Let's examine the scenario where one keeps on getting a practical in-game probability Y (from rolling a d20 die "n" times) which appears to consistently deviate from a presumed theoretical probability "p".
We will assume the underlying distribution for rolling a die "n" times is binomial with a theoretical probability p. For n large enough (ie. np(1-p)>10), the normal approximation for the binomial distribution can be used.
The test statistic "z" used to test whether the underlying distribution indeed has a theoretical probability of p, will follow a standard normal distribution with:
z = (Y-p)/sqrt[p(1-p)/n]
For a 95% certainty that the theoretical probability is something other than p, one requires |z| > 1.96 (from a table of areas under the normal distribution). Similarly for a 99% certainty, |z| > 2.575.
For some concrete numbers, we'll look at the case where the presumed theoretical probability is 50% (p = 0.5). From this, we can calculate what the minimum number "n" of d20 die rolls it takes to determine with 95% certainty that the underlying theoretical probability is not 50% (p != 0.5).
Doing some algebra, we get for "n":
n > [1.96/(Y-p)]^2 *[p(1-p)]
for 95% certainty that the theoretical probability is not p. (Similarly for the case of 99% certainty that the theoretical probability is not p, we get n > [2.575/(Y-p)]^2 *[p(1-p)] ).
For the case where |Y-p| = 0.05 which corresponds to a constant +1 bonus or -1 penalty to a d20 roll, one needs to do n > 384 rolls of a d20 in order to determine with 95% certainty that the underlying theoretical probability is not 50% (ie. p != 0.5).
Similarly for different |Y-p| values:
|Y-p| = 0.05 --> n > 384
|Y-p| = 0.10 --> n > 96
|Y-p| = 0.15 --> n > 43
(For |Y-p| = 0.20, the normal approximation to binomial is no longer valid).
For the case where one wants 99% certainty that the underlying theoretical probability is not 50%, we get for different |Y-p| values:
|Y-p| = 0.05 --> n > 663
|Y-p| = 0.10 --> n > 166
|Y-p| = 0.15 --> n > 74
|Y-p| = 0.20 --> n > 41
(For |Y-p| = 0.25, the normal approximation to binomial is no longer valid).
These results suggest that in a generic four-five hour DnD session, there may not be enough d20 die rolls (of a few dozen) with bonuses/penalties of 1 or 2, to determine whether the underlying theoretical probability "p" is not 50% (p != 0.5) with a 95% (or 99%) certainty. One needs more than a hundred or so d20 die rolls to make this determination.
When one is dealing with bonuses/penalties of 4 (or greater), there may be enough d20 die rolls (of a few dozen) in a generic four-five hour DnD game session, such that one can determine with 95% (or 99%) certainty that the underlying theoretical probability "p" is not 50% (p != 0.5).

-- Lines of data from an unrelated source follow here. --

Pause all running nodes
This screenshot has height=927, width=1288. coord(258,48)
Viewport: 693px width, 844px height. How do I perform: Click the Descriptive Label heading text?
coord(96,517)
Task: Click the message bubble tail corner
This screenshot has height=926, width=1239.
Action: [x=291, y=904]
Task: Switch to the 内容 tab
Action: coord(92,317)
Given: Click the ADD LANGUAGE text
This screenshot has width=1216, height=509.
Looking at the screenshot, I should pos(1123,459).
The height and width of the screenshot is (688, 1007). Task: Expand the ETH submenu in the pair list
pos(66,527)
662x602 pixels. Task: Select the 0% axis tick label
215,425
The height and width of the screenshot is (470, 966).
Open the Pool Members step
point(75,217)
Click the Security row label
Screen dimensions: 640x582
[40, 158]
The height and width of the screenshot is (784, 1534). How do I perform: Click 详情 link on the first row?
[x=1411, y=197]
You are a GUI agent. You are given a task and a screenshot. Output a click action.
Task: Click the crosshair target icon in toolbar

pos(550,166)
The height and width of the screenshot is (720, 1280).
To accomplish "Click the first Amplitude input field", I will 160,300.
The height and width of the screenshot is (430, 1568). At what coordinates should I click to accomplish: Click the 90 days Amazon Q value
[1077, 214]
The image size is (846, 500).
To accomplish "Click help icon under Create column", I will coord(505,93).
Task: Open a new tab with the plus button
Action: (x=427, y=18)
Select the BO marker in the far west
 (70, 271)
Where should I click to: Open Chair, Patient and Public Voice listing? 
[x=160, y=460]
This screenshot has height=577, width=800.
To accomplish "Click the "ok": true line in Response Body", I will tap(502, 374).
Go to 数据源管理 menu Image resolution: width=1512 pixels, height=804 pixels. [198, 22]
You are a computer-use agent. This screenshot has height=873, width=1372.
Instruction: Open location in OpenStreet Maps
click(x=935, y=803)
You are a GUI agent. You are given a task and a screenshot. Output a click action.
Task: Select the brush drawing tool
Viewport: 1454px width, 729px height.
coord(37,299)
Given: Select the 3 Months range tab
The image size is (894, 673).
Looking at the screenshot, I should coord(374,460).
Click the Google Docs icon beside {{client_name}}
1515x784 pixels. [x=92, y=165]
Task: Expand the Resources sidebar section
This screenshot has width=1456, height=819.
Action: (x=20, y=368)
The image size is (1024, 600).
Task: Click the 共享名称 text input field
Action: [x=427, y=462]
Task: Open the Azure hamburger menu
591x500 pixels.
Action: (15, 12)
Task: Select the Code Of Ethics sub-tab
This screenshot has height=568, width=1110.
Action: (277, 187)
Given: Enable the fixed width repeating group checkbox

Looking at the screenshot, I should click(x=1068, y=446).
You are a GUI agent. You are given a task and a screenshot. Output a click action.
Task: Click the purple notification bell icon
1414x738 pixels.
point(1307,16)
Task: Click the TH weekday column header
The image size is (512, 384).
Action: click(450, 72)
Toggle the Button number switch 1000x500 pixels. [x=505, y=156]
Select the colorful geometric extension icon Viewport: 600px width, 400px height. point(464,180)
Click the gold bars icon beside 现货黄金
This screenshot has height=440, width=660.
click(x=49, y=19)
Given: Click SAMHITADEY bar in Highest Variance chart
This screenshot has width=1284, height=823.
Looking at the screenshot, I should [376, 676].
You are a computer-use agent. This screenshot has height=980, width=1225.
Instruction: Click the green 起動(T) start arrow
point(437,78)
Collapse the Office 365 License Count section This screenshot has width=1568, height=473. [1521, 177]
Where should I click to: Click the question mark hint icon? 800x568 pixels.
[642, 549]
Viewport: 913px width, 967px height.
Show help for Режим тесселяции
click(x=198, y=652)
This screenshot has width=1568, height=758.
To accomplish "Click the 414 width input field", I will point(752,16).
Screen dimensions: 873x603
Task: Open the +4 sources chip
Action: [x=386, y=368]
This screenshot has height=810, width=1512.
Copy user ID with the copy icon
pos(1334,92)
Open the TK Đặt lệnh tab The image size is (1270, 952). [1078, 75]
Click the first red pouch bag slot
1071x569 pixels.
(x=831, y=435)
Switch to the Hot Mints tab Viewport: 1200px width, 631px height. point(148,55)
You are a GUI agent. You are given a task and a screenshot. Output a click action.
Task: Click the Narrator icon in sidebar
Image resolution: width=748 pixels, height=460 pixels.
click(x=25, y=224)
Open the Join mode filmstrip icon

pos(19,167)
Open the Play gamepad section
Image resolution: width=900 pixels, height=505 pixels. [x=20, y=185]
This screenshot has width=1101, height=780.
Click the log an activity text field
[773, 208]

Bonuses/penalties of 3, are the borderline cases where there may be enough d20 die rolls to determine if the underlying theoretical probability "p" is not 50% (p != 0.5) with 95% or 99% certainty. (One requires at least 43 d20 die rolls to determine this with 95% certainty).
A +5 or +6 magic weapon being used at heroic tier in 4E DnD, or the players are subjected to an "aura" which causes a -4 or -5 penalty to hit, would be noticeable and conclude with 95% (or better) certainty in a four/five hour DnD session that the underlying theoretical probability "p" is not 50% (p != 0.5).
Possibly this explains why so many bonuses/penalties in 4E DnD are +/-1 or +/-2 to the d20 roll, along with all kinds of kludges to prevent the stacking of too many bonuses/penalties on top of one another. Essentially they're attempting to maintain an illusion of "always fighting orcs" with the underlying theoretical probability "p" appearing to be 50% (p=0.5) over a four-five hour DnD game session. (One would need over a hundred or so d20 die rolls with bonuses/penalties of 2, in order to determine with a 95% or better certainty, that the underlying theoretical probability "p" is not 50%).